After watching the trailer in the theaters, this was a film I was looking forward to for months, and not only is it a disappointing, confusing mess of a film, but it is only half of the film on top of that.
Much like the remake of “Dune”, Alienoid is a two-and-a-half-hour ½ film. The film is set on present-day Earth, Guard (Kim Woo-bin) who is in charge of managing alien prisoners confined in human brains, arrests prison-breakers with his robotic colleague Thunder. They bend time and space to carry out their duties but never intervene in human affairs.

After catching an alien escapee in the 14th century, they return to the 21st century with a human baby of a victim of the alien criminal, causing a small crack in the time-space system. About 10 years later, a group of convicts from a planet is sent to Earth, and Guard imprisons them in human brains. The criminal leader, known as the “architect” and his supporters break their human prison, while Guard and Thunder try to put the prisoners back into the mortal body.
Due to the unexpected clash between extraterrestrial forces on Earth, the portal that links the 14th and 21st centuries opened. In the 14th century during the Goryeo Dynasty (918-1392), a group of Taoist magicians, including Ja-jang (Kim Eui-sung), a masked man who leads a secret gang, searches for a legendary divine sword. Mureuk (Ryu Jun-yeol), a clumsy martial artist, while looking for the sword, runs into a mysterious woman named Lee Ahn (Kim Tae-ri), who carries a pistol.

For a film that’s only the first half of a story, “Alienoid” has way too much going on for audiences to follow the story. This is one of the hardest films to follow this year. The story swings back from the 14th century all the way to the 19th century following three different narratives. The story is unorganized due to being a hodgepodge of genres that don’t mesh.
On one hand, the film is a futuristic movie about aliens in the high society place in the present day environment, five minutes later the film is back in the fourteenth century and it is an old-school South Korean martial arts film, then somewhere in between, it’s a story of a young girl this place in the future who’s the only family is a couple of futuristic robots.

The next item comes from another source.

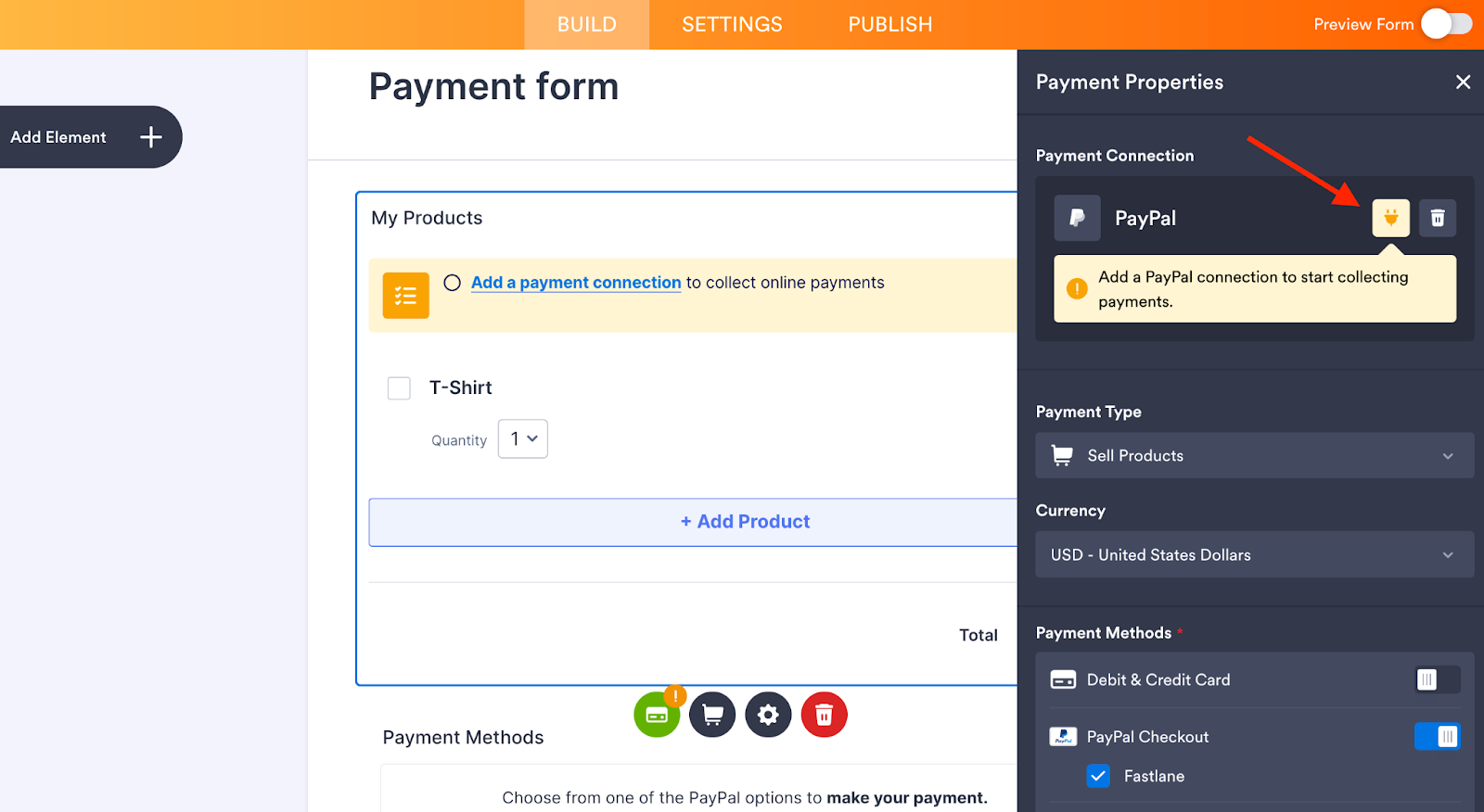Open the T-Shirt quantity dropdown
This screenshot has height=812, width=1484.
coord(522,438)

The only bigger mess than its narrative is the CGI in the film, a South Korean film that did not have the budget or the ability to pull off half the things attempted in the movie. The film is the cinematic equivalent of putting beer cans in the dryer and seeing what happens before it blows up.
Audiences will have to wait until 2023 when part 2 comes out to find out if this film wasn’t a complete waste of time. “Alienoid” is one of the least enjoyable South Korean films that I’ve seen in quite some time. A film that needs to learn the lesson that less is more.